Görür sözlerini şöyle sürdürdü:
“Ülkemizde depreme dayanıklı şehirlerin anayasa meselesi haline getirilmesi ve ülkenin bir anlamda iradi sisteme bakış açısını değiştirmesi gerekiyor. Yani tüm şehirlerin kendisini tehdit eden tehlikeyi bilmesi, nasıl olacağını hesaplaması gerekiyor. tehlike anında o şehre zarar verin, tehlike oluşmadan önlem alın. bu sürekli gelişen yeni bir durum. iş teknoloji ve anlayış olunca onunla birlikte ilerleyen bir konu olmalı. depremler oluyor bu topraklar milyonlarca yıl öncesinden beri var ve olmaya da devam edecek. Biz bu topraklarda kalırsak bu kadar insanımızı bir gecede yok edemeyiz. Biz zaten Japonya ve Japonya’yı birer birer depreme dayanıklı yerleşim yerleri oluşturduk. bir Meksika. “Ya İtalya’ya dönmeliyiz. Başka yolu yok. Türkiye Cumhuriyeti Devleti, şehirlerin depreme dayanıklı olması için gerekli altyapıyı idari olarak oluşturmalı ve bu çalışmayı maddelerle teşvik etmelidir.”
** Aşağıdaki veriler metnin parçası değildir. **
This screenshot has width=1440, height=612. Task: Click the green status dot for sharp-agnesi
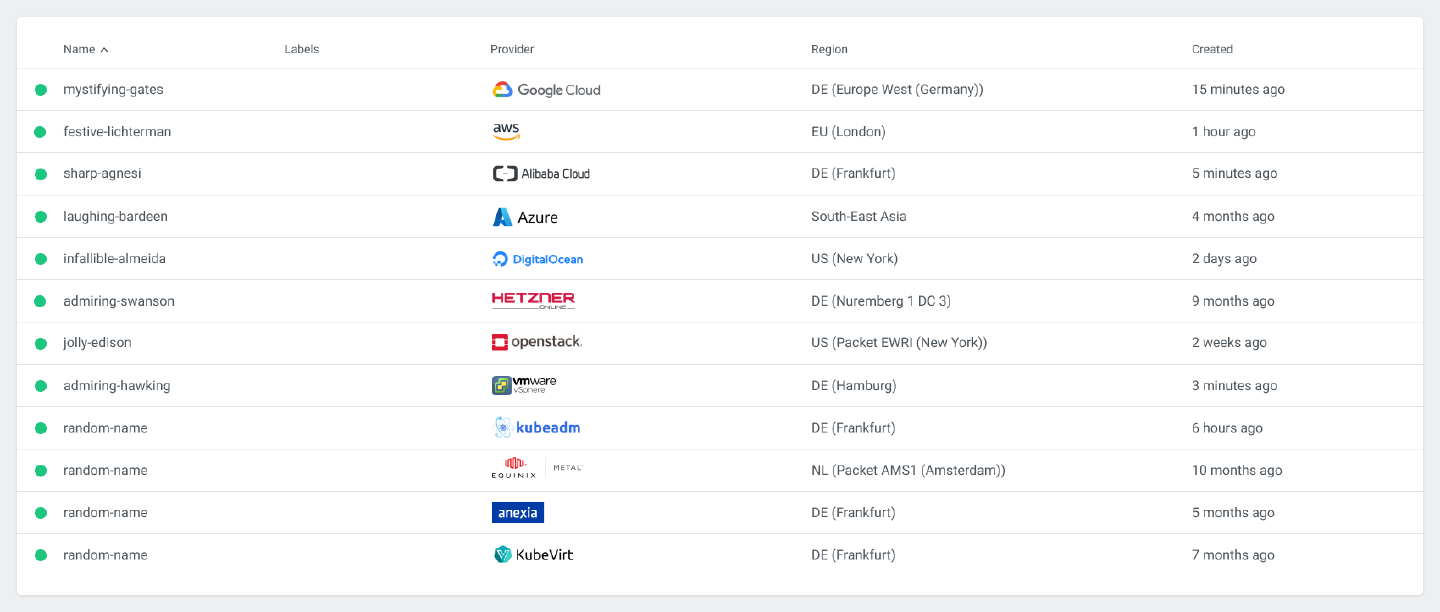(x=41, y=174)
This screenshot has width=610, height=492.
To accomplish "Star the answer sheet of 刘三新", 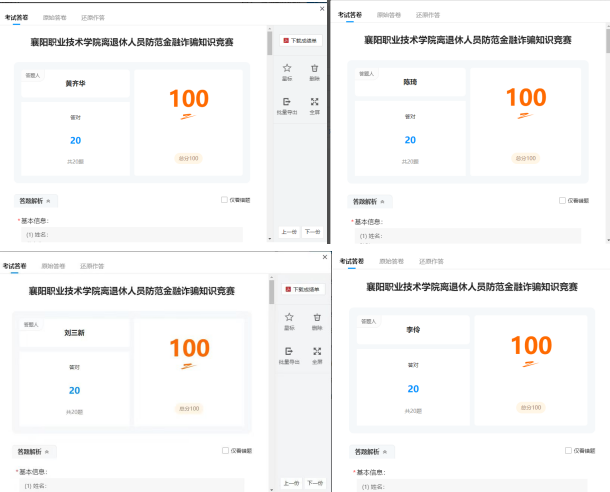I will (x=288, y=318).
“15 YILDA BÜTÜN TÜRKİYE’Yİ YENİLEYECEĞİZ”
Naci Görür, şehirlerin depreme dayanıklı hale getirilmesi için çalışmaların başlatılması gerektiğini söyledi. Görür, “Yarın başlarsak 15 yılda Türkiye’nin tamamını depreme dayanıklı hale getirebiliriz.” Görür, depremin bir devlet politikası olması gerektiğini belirtti.